## Explore the material
A. From the Power of 2 page, give again the part that opens with the words "Power of 2 is" and closes with "and behavioral economics.", swapping "collaboration" for "teamwork".
B. According to the Power of 2 page, how many years of research by the authors does the book describe?

## Provided passage
———

Power of 2: How to Make the Most of Your Partnerships at Work and in Life
- Author: Rodd Wagner & Gale Muller, Ph.D
- Language: English
- Subject: Partnerships, collaboration, human nature
- Genre: Nonfiction
- Publisher: Gallup Press
- Publication date: November 2009
- Publication place: United States
- Media type: Print, Hardcover
- Pages: 243
- ISBN: 978-1-59562-029-3

= Power of 2 (book) =

Power of 2 is a book written by bestselling author Rodd Wagner and Gallup World Poll leader Dr. Gale Muller. It describes the authors’ five years of research on collaboration and partnerships. The book is a mixture of advice to the reader, stories of prominent partnerships, and discoveries from various disciplines such as primatology, neuroscience, game theory, and behavioral economics.

———

## Material provided

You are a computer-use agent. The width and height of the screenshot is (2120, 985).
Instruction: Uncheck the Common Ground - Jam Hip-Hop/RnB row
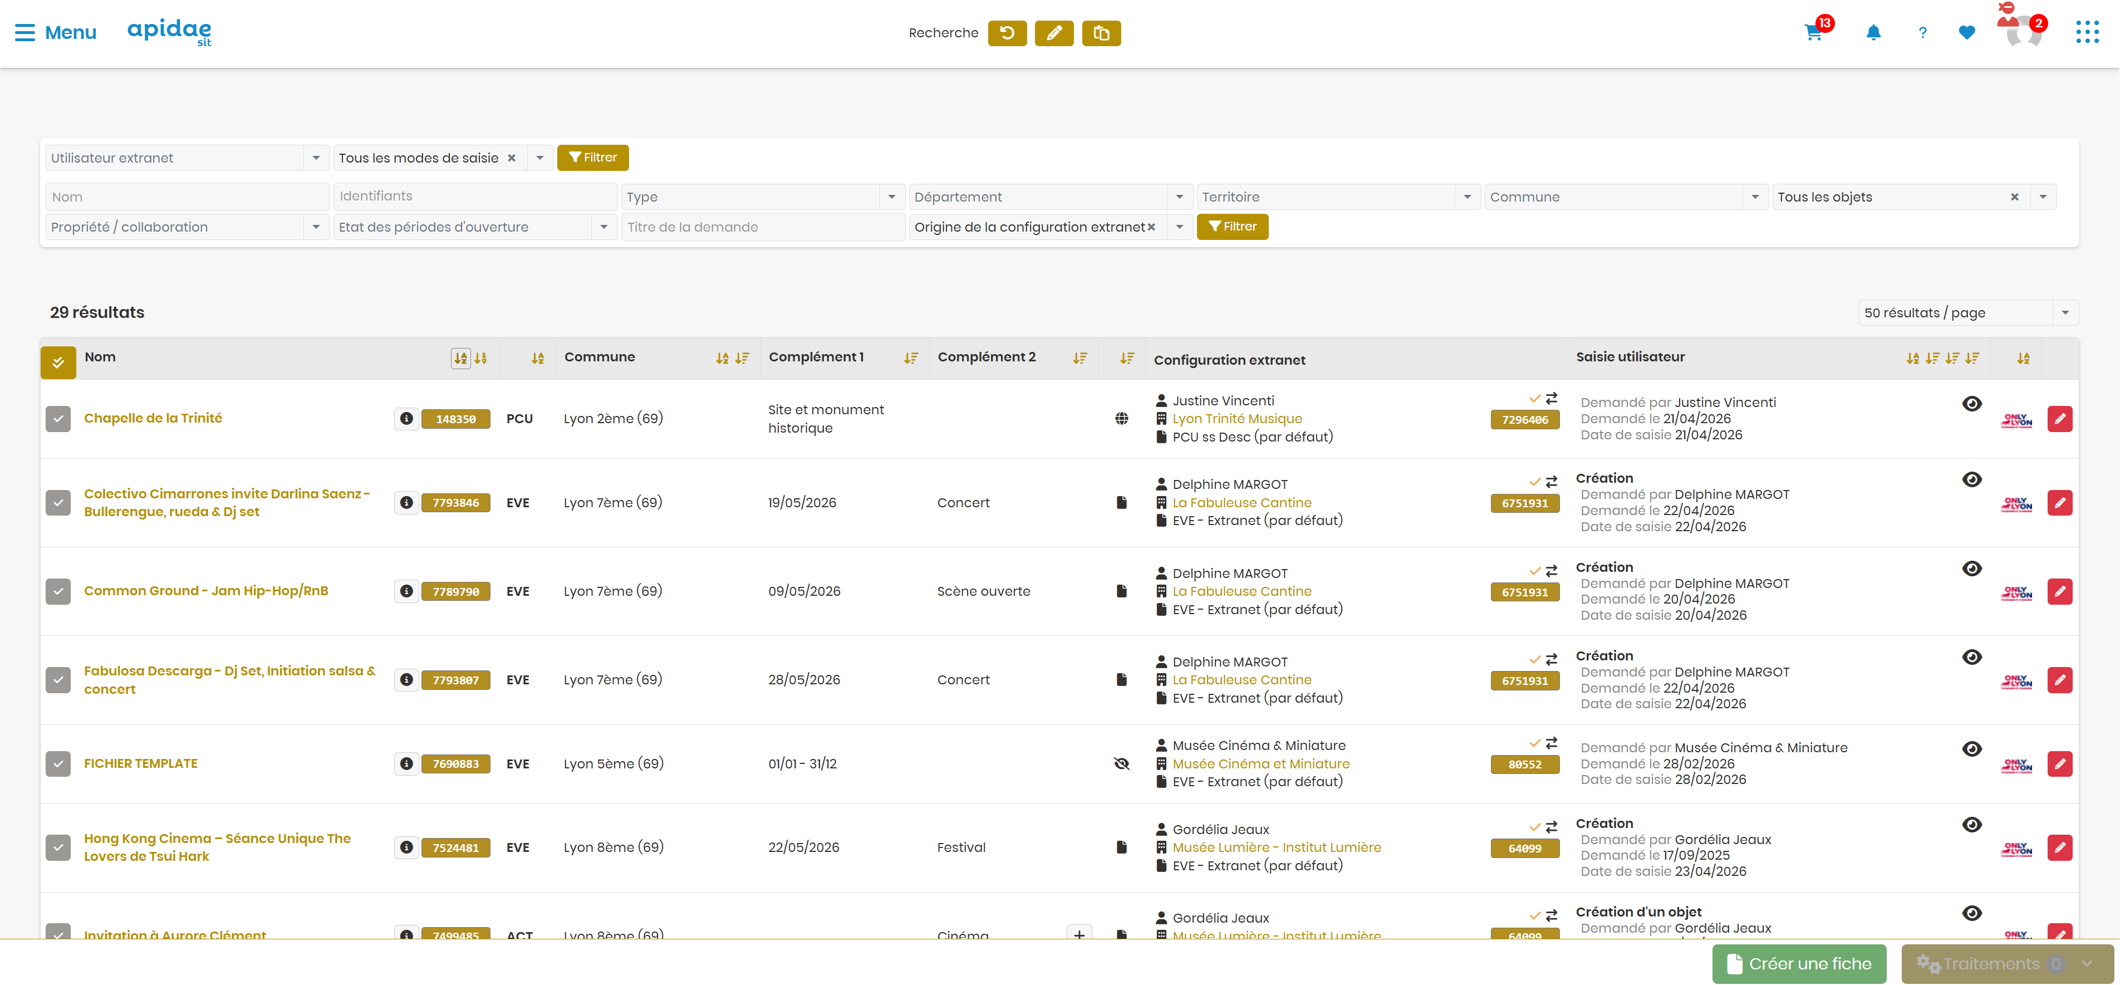click(58, 591)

———

## Solutions
A.
Power of 2 is a book written by bestselling author Rodd Wagner and Gallup World Poll leader Dr. Gale Muller. It describes the authors’ five years of research on teamwork and partnerships. The book is a mixture of advice to the reader, stories of prominent partnerships, and discoveries from various disciplines such as primatology, neuroscience, game theory, and behavioral economics.

B. Five years.